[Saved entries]
• • • •

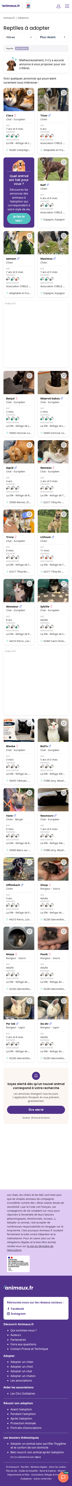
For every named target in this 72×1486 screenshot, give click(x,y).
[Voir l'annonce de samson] (18, 264)
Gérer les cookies (57, 1466)
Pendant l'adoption (23, 1414)
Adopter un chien (21, 1362)
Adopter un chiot (21, 1367)
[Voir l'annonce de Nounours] (53, 821)
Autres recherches (43, 1478)
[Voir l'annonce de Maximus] (53, 264)
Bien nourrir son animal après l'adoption (37, 1454)
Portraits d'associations (26, 1428)
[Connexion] (58, 6)
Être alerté (36, 1110)
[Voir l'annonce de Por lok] (18, 1029)
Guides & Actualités (28, 1470)
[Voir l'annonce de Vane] (18, 821)
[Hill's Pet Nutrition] (26, 6)
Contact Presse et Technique (29, 1349)
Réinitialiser (22, 48)
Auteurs (15, 1335)
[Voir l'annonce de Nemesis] (53, 473)
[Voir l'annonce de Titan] (53, 121)
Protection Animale (23, 1423)
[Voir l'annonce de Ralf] (53, 192)
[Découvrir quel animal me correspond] (18, 192)
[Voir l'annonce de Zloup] (53, 890)
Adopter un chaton (22, 1376)
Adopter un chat (21, 1371)
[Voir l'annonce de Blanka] (18, 751)
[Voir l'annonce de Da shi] (53, 1029)
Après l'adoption (21, 1418)
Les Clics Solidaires (22, 1393)
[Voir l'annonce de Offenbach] (18, 890)
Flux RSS (25, 1466)
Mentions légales (39, 1466)
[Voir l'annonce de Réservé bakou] (53, 404)
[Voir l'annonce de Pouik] (53, 959)
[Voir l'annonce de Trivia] (18, 542)
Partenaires (18, 1340)
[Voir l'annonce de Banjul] (18, 404)
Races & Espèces (48, 1470)
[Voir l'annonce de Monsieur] (18, 612)
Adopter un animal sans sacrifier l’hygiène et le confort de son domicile (38, 1445)
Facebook (17, 1309)
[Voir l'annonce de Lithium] (53, 542)
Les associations (21, 1380)
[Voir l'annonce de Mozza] (18, 959)
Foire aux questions (23, 1344)
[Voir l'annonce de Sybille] (53, 612)
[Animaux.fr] (10, 6)
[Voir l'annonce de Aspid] (18, 473)
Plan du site (11, 1470)
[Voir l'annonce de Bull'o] (53, 751)
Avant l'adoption (21, 1409)
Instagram (18, 1314)
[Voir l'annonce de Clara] (18, 121)
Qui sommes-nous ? (23, 1330)
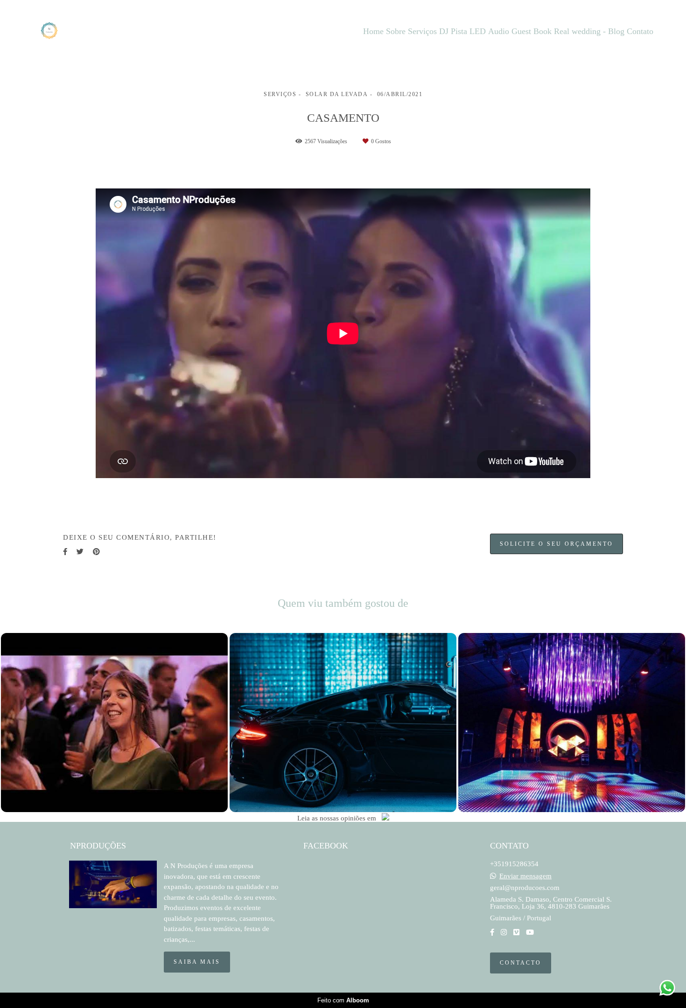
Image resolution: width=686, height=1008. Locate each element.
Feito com (343, 1000)
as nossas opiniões (338, 818)
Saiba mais (197, 962)
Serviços (422, 31)
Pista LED (468, 31)
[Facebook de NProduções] (492, 932)
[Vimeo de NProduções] (516, 932)
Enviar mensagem (525, 876)
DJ (443, 31)
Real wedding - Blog (589, 31)
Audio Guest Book (520, 31)
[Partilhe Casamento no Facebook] (65, 552)
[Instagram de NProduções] (504, 932)
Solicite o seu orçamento (556, 544)
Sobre (396, 31)
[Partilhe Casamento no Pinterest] (96, 552)
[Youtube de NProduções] (530, 932)
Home (373, 31)
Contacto (520, 962)
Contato (640, 31)
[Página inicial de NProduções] (64, 31)
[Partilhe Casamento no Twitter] (80, 552)
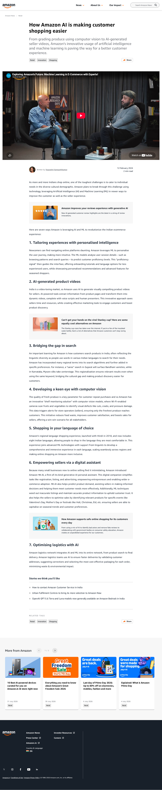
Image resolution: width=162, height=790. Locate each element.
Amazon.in (31, 743)
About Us (95, 5)
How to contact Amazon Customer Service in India (57, 587)
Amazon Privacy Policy (31, 778)
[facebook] (22, 769)
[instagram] (14, 769)
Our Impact (115, 5)
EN (31, 751)
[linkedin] (38, 769)
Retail (20, 16)
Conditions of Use (17, 778)
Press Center (32, 738)
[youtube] (30, 769)
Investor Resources (63, 732)
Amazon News (10, 16)
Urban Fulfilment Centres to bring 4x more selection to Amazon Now (66, 593)
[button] (83, 5)
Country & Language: (34, 748)
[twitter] (6, 769)
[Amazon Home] (9, 6)
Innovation (42, 60)
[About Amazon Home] (9, 733)
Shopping (53, 60)
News (79, 5)
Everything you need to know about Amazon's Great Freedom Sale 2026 (60, 685)
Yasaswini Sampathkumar (56, 170)
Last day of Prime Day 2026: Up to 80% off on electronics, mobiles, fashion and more (98, 685)
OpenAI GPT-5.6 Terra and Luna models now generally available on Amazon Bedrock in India (78, 598)
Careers (57, 738)
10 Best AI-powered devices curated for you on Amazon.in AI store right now (22, 685)
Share (129, 60)
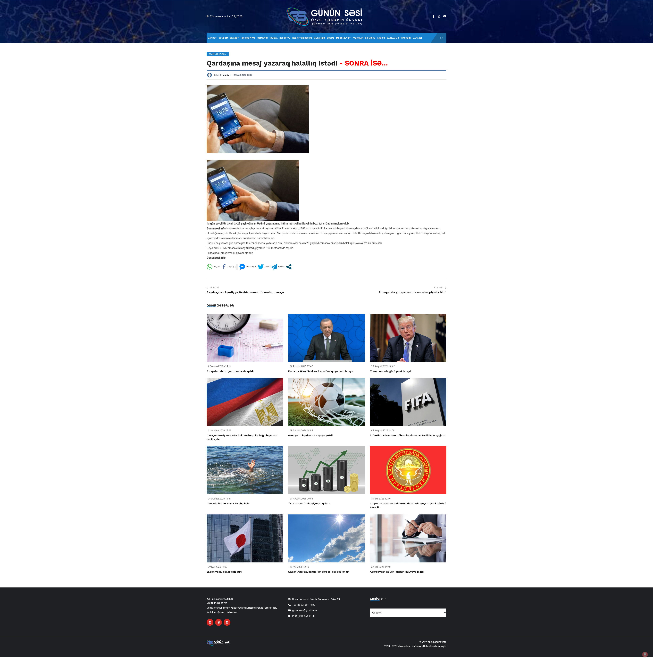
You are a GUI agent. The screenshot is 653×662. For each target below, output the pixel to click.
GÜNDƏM (223, 38)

• • • •

Task:
Add 116 to every coordinate in the answers of the data from the line containing "Après l'adoption (21, 1418)" through the line containing "Pista LED (468, 31)", and write out every line of that stretch again with the new values. Leave the pictures out.

Problem solution:
Après l'adoption (137, 1534)
Les Clics Solidaires (138, 1509)
[Voir l'annonce de Offenbach] (134, 1006)
Flux RSS (141, 1582)
Mentions légales (155, 1582)
[Voir l'annonce de Réservé bakou] (169, 520)
[Voir l'annonce de Pouik] (169, 1075)
[Voir l'annonce de Trivia] (134, 658)
Partenaires (134, 1456)
[Voir l'annonce de Banjul] (134, 520)
Races & Espèces (164, 1586)
[Voir l'annonce de Monsieur] (134, 728)
Adopter un animal sans sacrifier l’hygiène et le confort de son domicile (154, 1561)
Facebook (133, 1425)
[Voir l'annonce de Lithium] (169, 658)
Les associations (137, 1496)
[Voir l'annonce de Mozza] (134, 1075)
Foire aux questions (139, 1460)
[Voir l'annonce de Sybille] (169, 728)
[Animaux.fr] (126, 122)
[Voir l'annonce de Aspid] (134, 589)
Plan du site (127, 1586)
[Voir l'annonce de Bull'o] (169, 867)
Avant l'adoption (137, 1525)
Instagram (134, 1430)
[Voir l'annonce de Clara] (134, 237)
Qui sommes-nous ? (139, 1446)
Image resolution: width=686, height=1008. Locate each element.
Feito com (459, 1116)
as nossas opiniões (454, 934)
Saiba mais (313, 1078)
Serviços (538, 147)
Pista LED (584, 147)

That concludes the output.